### Exercise brief
In the records below, find the line that contains "[Zoom] (15, 455)" and the line that contains "Formy płatności (561, 2218)", then retype exactly those two lines and every line between them.

### Provided data

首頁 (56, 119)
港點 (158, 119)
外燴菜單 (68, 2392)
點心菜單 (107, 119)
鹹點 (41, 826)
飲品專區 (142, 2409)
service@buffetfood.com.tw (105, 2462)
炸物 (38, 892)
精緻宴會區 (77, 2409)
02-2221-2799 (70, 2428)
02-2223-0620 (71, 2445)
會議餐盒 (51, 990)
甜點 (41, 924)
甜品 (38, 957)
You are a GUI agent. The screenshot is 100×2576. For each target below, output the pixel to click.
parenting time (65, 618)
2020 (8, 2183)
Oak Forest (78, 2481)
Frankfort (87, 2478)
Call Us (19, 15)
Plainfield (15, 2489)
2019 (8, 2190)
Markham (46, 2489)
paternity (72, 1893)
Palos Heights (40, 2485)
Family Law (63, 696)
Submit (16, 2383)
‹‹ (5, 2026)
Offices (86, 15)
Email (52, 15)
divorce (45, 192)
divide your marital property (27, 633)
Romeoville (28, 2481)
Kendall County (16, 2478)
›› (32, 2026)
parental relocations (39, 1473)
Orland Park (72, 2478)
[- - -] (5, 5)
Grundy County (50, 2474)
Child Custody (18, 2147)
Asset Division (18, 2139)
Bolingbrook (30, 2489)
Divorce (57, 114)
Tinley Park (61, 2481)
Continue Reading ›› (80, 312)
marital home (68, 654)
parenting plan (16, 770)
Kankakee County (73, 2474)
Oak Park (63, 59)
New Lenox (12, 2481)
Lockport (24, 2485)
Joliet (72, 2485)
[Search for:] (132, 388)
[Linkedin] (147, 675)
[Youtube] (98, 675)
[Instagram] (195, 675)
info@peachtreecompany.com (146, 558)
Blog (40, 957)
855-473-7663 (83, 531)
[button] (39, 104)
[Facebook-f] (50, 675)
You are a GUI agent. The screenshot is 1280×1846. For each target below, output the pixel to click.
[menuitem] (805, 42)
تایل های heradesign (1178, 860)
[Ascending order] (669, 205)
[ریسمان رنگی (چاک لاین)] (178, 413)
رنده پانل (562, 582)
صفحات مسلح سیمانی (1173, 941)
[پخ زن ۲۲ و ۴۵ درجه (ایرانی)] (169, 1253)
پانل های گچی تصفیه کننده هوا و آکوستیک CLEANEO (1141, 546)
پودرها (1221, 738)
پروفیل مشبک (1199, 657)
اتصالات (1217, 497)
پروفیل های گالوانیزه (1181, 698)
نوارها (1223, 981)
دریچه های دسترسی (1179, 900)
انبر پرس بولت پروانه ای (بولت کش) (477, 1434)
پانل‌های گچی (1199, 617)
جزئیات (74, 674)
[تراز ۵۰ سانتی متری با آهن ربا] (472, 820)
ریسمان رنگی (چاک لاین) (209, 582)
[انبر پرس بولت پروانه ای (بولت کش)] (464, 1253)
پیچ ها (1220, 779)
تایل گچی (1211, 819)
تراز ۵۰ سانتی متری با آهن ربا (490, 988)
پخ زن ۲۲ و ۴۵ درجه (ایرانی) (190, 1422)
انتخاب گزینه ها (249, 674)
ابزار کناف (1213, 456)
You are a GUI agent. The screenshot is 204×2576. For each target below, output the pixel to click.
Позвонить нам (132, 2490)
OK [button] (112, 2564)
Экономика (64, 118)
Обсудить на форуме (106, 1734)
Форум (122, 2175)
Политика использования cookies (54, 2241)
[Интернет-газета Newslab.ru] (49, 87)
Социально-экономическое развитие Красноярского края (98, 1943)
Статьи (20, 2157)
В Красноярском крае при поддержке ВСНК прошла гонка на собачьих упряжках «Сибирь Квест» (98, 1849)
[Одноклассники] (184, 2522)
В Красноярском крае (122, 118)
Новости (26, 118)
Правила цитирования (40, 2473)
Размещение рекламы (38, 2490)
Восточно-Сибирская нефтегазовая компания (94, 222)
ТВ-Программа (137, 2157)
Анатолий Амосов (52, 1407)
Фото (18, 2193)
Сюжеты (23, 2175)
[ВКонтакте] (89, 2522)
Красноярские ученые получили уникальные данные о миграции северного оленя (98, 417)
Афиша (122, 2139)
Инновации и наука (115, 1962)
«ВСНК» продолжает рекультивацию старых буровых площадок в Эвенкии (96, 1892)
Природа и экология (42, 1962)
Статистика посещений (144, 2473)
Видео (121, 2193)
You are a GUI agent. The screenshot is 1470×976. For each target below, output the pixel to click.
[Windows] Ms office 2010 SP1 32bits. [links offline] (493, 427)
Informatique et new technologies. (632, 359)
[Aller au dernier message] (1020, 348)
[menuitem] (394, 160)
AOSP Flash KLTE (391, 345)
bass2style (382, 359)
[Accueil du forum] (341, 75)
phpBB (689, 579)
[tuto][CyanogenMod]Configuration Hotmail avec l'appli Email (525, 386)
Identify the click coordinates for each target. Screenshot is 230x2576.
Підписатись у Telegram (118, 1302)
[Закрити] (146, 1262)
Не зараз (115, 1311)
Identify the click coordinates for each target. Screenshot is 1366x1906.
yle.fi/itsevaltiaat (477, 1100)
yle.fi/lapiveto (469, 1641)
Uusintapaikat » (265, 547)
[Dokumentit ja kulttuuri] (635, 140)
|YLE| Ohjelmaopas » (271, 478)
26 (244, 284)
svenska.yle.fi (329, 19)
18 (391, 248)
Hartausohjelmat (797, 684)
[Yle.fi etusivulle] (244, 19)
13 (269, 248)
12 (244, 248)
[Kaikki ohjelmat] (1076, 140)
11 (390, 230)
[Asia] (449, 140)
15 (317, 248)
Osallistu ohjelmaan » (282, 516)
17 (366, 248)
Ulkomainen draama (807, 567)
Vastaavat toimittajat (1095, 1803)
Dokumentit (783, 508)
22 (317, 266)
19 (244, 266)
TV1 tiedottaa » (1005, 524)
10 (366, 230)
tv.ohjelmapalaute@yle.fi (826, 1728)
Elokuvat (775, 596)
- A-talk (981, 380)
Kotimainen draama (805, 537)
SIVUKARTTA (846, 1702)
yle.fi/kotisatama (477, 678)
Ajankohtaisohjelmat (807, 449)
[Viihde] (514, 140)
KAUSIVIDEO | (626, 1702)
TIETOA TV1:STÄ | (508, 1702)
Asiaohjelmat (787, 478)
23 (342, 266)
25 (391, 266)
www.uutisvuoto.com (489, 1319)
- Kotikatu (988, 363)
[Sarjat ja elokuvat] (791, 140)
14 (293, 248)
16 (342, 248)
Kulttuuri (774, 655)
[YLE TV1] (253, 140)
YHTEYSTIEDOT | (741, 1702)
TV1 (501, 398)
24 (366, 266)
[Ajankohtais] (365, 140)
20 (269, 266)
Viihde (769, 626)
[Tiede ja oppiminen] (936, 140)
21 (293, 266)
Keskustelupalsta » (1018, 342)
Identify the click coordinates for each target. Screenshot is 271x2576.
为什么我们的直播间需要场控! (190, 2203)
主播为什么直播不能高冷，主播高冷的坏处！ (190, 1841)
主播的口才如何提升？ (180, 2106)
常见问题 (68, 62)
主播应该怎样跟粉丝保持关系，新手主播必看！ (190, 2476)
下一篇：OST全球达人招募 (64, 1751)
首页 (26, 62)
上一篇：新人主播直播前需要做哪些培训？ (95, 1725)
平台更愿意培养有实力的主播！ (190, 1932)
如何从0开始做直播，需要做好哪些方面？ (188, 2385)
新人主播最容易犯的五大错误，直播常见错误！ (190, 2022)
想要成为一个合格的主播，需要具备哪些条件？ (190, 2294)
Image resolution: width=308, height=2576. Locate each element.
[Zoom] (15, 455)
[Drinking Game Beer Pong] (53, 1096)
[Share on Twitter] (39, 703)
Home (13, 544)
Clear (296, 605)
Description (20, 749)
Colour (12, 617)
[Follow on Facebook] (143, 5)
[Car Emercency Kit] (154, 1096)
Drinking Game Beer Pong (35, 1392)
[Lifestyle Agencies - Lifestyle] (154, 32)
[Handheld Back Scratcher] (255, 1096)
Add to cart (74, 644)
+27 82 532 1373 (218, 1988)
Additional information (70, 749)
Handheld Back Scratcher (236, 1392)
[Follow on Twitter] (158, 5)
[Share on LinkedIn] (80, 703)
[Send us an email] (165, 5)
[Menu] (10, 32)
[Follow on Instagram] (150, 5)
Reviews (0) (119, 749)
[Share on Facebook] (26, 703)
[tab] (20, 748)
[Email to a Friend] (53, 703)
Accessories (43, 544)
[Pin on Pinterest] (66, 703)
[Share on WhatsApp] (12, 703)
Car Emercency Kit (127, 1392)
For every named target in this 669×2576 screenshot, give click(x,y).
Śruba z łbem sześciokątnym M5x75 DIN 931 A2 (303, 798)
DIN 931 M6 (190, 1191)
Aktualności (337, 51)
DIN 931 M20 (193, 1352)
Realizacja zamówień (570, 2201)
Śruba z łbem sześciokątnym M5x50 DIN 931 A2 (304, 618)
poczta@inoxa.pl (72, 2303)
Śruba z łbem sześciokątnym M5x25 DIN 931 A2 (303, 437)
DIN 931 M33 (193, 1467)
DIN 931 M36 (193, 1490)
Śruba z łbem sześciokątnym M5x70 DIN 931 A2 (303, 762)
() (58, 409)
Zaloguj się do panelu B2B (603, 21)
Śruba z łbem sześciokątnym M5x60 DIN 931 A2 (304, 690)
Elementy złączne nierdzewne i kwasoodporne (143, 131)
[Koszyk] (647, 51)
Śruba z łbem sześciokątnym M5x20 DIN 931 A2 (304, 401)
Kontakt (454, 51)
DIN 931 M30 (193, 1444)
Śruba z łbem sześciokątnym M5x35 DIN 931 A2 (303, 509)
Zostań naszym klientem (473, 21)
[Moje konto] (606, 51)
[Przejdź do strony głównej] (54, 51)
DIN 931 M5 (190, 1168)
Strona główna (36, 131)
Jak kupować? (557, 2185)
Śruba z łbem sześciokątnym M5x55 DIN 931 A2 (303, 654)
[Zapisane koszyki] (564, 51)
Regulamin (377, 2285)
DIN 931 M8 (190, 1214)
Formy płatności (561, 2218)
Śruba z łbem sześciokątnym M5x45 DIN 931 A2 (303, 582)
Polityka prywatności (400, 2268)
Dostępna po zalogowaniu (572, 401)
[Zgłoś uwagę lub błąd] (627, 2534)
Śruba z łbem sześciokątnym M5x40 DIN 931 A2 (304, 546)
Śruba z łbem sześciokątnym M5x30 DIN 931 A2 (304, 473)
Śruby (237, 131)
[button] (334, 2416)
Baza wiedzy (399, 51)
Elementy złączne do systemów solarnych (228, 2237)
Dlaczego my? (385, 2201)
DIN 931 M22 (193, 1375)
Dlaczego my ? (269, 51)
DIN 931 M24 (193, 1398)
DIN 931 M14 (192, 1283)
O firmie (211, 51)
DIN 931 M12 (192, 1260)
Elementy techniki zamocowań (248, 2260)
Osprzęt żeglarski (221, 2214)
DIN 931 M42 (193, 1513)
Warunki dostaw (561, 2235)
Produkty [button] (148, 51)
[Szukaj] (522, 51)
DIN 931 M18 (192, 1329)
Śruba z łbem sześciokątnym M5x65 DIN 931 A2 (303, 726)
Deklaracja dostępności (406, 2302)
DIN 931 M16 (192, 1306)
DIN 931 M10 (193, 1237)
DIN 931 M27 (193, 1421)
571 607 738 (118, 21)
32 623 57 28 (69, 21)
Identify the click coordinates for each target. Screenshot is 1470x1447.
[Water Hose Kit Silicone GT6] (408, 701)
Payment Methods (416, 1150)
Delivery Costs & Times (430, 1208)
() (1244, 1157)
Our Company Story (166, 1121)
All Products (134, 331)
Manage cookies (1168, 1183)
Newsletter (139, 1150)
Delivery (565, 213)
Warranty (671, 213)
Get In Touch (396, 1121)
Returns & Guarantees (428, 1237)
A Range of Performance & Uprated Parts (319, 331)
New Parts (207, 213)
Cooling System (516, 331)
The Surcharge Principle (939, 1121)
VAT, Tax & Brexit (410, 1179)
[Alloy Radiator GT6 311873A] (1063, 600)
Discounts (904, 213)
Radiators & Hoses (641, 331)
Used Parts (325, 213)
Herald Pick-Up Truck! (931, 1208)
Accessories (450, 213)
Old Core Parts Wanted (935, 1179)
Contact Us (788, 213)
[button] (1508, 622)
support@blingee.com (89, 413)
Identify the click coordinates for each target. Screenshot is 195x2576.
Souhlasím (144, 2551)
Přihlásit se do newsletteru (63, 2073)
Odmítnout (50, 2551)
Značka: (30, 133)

### Solved problem
[Zoom] (15, 455)
[Drinking Game Beer Pong] (53, 1096)
[Share on Twitter] (39, 703)
Home (13, 544)
Clear (296, 605)
Description (20, 749)
Colour (12, 617)
[Follow on Facebook] (143, 5)
[Car Emercency Kit] (154, 1096)
Drinking Game Beer Pong (35, 1392)
[Lifestyle Agencies - Lifestyle] (154, 32)
[Handheld Back Scratcher] (255, 1096)
Add to cart (74, 644)
+27 82 532 1373 (218, 1988)
Additional information (70, 749)
Handheld Back Scratcher (236, 1392)
[Follow on Twitter] (158, 5)
[Share on LinkedIn] (80, 703)
[Send us an email] (165, 5)
[Menu] (10, 32)
[Follow on Instagram] (150, 5)
Reviews (0) (119, 749)
[Share on Facebook] (26, 703)
[tab] (20, 748)
[Email to a Friend] (53, 703)
Accessories (43, 544)
[Pin on Pinterest] (66, 703)
[Share on WhatsApp] (12, 703)
Car Emercency Kit (127, 1392)
For every named target in this 669×2576 screenshot, give click(x,y).
Śruba z łbem sześciokątnym M5x75 DIN 931 A2 (303, 798)
DIN 931 M6 (190, 1191)
Aktualności (337, 51)
DIN 931 M20 (193, 1352)
Realizacja zamówień (570, 2201)
Śruba z łbem sześciokątnym M5x50 DIN 931 A2 (304, 618)
poczta@inoxa.pl (72, 2303)
Śruba z łbem sześciokątnym M5x25 DIN 931 A2 (303, 437)
DIN 931 M33 (193, 1467)
DIN 931 M36 (193, 1490)
Śruba z łbem sześciokątnym M5x70 DIN 931 A2 (303, 762)
() (58, 409)
Zaloguj się do panelu B2B (603, 21)
Śruba z łbem sześciokątnym M5x60 DIN 931 A2 (304, 690)
Elementy złączne nierdzewne i kwasoodporne (143, 131)
[Koszyk] (647, 51)
Śruba z łbem sześciokątnym M5x20 DIN 931 A2 (304, 401)
Kontakt (454, 51)
DIN 931 M30 (193, 1444)
Śruba z łbem sześciokątnym M5x35 DIN 931 A2 (303, 509)
Zostań naszym klientem (473, 21)
[Moje konto] (606, 51)
[Przejdź do strony głównej] (54, 51)
DIN 931 M5 (190, 1168)
Strona główna (36, 131)
Jak kupować? (557, 2185)
Śruba z łbem sześciokątnym M5x55 DIN 931 A2 (303, 654)
[Zapisane koszyki] (564, 51)
Regulamin (377, 2285)
DIN 931 M8 (190, 1214)
Formy płatności (561, 2218)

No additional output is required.